On December 29, 2006, Steel Partners II, L.P. issued the following
press release:
PRESS RELEASE
FOR IMMEDIATE RELEASE:
STEEL PARTNERS II WILL SOLICIT CONSENTS TO REMOVE DIRECTORS OF
BAIRNCO CORPORATION
EXTENDS ITS TENDER OFFER FOR BAIRNCO SHARES TO MONDAY, JANUARY 29, 2007
NEW YORK, NY - DECEMBER 29, 2006 -- Steel Partners II, L.P. ("Steel
Partners II") announced today that it is filing with the Securities and Exchange
Commission a preliminary consent solicitation statement relating to the
solicitation of written consents from stockholders of Bairnco Corporation
(NYSE:BZ; "Bairnco") to take certain actions to facilitate its cash tender offer
to purchase all of the outstanding shares of Bairnco for $12.00 per share,
including removing the current members of Bairnco's board of directors and
replacing them with five individuals nominated by Steel Partners II.
Warren Lichtenstein, the managing member of Steel Partners II, said,
"We believe that the current directors of Bairnco are not acting, and will not
act, in stockholders' best interests with respect to our tender offer.
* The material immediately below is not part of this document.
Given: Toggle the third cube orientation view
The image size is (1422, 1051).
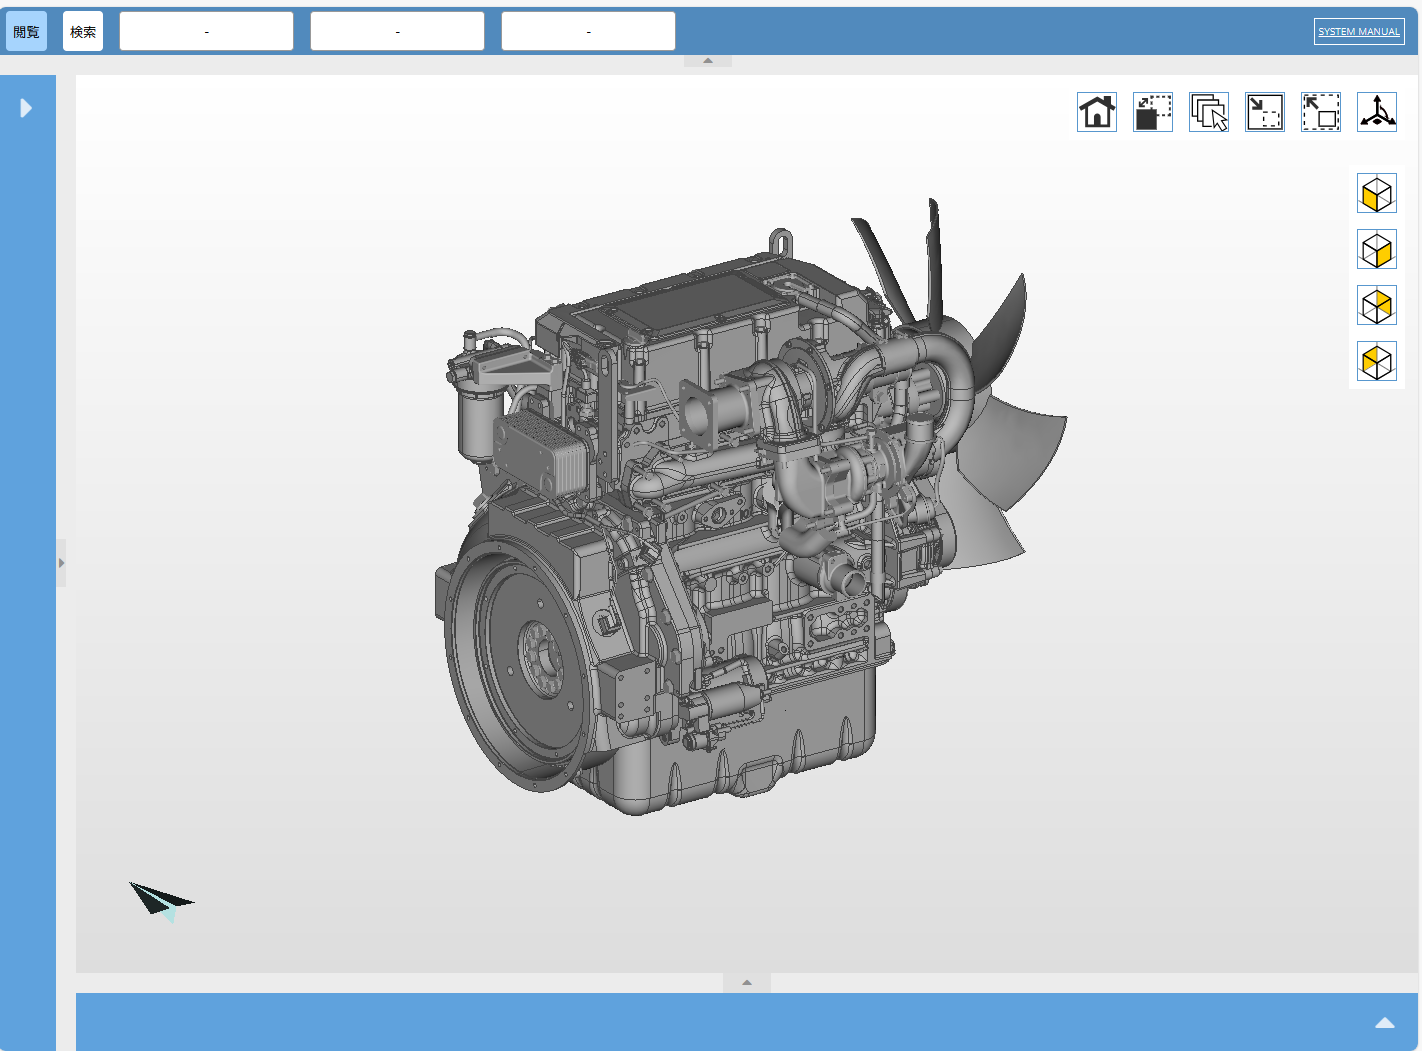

The
Bairnco board of directors has refused to take the steps necessary to allow
stockholders to receive the cash tender offer price for their shares, including
opting out of Section 203 of the Delaware General Corporation Law and redeeming
the "poison pill" rights plan that the board implemented in response to our
tender offer. As a result, in order to allow Bairnco stockholders to decide the
future of their company for themselves, we intend to commence a consent
solicitation to replace Bairnco's current directors with five highly qualified
individuals who will have the ability, subject to their fiduciary duties, to
facilitate our tender offer."
Steel Partners II further announced today that it has extended its cash
tender offer for all of the common stock of Bairnco not already owned by it or
its subsidiaries to 5:00 P.M., New York City time, on Monday, January 29, 2007.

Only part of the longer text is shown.